Note that in the init() method of GraphPlugin there are two important classes used: the Framework and PluginManager. While they are only shown to just retrieve the running Workcraft instance and to register the new plugin, they also hold other important functionalities that make Workcraft and its plugins work correctly. Therefore, allowing one to just use the methods above for their new plugin(s).

Note the use of @SuppressWarnings("unused") annotation. This is to prevent warnings that the class in never used. Indeed, there is no compile-time reference to this class, this however is expected, as the plugin class is loaded at run-time.

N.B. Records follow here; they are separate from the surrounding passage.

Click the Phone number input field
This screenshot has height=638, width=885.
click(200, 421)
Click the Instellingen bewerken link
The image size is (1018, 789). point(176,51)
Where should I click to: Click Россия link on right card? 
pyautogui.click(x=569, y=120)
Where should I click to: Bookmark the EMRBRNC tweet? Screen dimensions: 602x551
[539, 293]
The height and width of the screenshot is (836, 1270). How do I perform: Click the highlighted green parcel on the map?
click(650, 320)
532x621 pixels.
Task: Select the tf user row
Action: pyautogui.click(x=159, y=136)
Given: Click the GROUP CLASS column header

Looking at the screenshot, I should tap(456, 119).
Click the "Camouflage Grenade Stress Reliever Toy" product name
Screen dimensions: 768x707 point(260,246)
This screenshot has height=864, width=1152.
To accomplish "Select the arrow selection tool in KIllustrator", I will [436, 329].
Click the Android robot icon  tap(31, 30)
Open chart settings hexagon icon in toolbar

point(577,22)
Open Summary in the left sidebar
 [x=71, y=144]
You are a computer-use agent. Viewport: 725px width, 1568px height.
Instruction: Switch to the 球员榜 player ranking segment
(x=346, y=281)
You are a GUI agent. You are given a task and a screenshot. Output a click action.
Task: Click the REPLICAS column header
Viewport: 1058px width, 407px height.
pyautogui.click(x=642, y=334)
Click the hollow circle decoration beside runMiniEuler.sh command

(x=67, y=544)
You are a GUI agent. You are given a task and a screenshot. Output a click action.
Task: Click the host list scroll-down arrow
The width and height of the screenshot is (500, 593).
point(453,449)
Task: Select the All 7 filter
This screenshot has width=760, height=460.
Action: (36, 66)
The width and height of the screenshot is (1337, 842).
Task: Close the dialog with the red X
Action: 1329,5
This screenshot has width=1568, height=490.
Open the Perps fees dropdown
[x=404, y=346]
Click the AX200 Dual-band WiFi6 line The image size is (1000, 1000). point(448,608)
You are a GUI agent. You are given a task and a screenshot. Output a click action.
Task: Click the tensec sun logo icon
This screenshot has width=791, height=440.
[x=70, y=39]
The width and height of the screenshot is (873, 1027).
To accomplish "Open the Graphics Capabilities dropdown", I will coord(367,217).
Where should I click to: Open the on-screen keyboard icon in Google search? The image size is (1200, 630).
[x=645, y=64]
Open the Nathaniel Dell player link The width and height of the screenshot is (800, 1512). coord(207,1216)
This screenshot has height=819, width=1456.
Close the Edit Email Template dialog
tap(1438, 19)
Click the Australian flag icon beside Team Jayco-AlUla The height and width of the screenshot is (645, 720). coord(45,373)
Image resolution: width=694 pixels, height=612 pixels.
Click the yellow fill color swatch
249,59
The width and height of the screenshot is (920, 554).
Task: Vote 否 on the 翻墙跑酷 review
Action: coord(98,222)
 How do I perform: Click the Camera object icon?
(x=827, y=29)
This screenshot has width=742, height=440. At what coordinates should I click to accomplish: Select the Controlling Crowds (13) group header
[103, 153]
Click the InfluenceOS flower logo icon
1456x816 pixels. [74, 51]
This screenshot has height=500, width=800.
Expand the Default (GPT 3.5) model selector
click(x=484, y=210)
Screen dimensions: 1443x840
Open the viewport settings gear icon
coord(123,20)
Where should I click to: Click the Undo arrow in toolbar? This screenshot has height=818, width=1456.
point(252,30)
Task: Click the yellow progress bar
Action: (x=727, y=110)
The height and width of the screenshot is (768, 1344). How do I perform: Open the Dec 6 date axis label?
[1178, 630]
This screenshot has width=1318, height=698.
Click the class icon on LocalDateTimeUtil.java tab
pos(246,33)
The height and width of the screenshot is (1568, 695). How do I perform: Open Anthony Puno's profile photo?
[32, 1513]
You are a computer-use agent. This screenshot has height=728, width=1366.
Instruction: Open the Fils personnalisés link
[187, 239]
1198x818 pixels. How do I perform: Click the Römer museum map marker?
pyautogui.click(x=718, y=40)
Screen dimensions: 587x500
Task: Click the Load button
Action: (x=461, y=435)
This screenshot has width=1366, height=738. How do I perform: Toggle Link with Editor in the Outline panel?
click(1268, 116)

Following from GraphPlugin, one of the necessary plugin's descriptor classes is its ModelDescriptor used to describe the plugin's display name (i.e. name shown when creating a new .work file) and how its math and visual models are handled (which is discussed in more detail later in the exercise). For this example, the GraphDescriptor is created and uses the 'newly' created Graph class found in the later mathematical layer classes section:

GraphDescriptor.java

package org.workcraft.plugins.examples.graph;
 
import org.workcraft.dom.ModelDescriptor;
 
public class GraphDescriptor implements ModelDescriptor {
 
    @Override
    public String getDisplayName() {
        return "Directed Graph (example)";
    }
 
    @Override
    public Graph createMathModel() {
        return new Graph();
    }
 
    @Override
    public VisualGraphDescriptor getVisualModelDescriptor() {
        return new VisualGraphDescriptor();
    }
}

The other one of the necessary plugin's descriptor classes is its VisualModelDescriptor class, which is similar to the ModelDescriptor but describes and handles the visual models instead. Note that the ModelDescriptor class actually calls its visual counterpart to handle plugin's visual models, as shown in the example above. For this example, the VisualGraphDescriptor is created and uses the 'newly' created VisualGraph class found in the later visual layer classes section:

VisualGraphDescriptor.java

package org.workcraft.plugins.examples.graph;
 
import org.workcraft.dom.VisualModelDescriptor;
import org.workcraft.dom.math.MathModel;
import org.workcraft.exceptions.VisualModelInstantiationException;
 
public class VisualGraphDescriptor implements VisualModelDescriptor {
 
    @Override
    public VisualGraph create(MathModel mathModel) throws VisualModelInstantiationException {
        if (mathModel instanceof Graph) {
            return new VisualGraph((Graph) mathModel);
        }
        throw new VisualModelInstantiationException("Unsupported math model type.");
    }
}

To describe how a plugin's math model works, its node(s) and their functionality needs to be determined using Workcraft's MathModel interface. Fortunately, the abstract class AbstractMathModel has already implemented most of these necessary features and functionalities. This means it can describe any type of model, even ones that are not yet created. For further details on this, see how the mathematical layer is structured.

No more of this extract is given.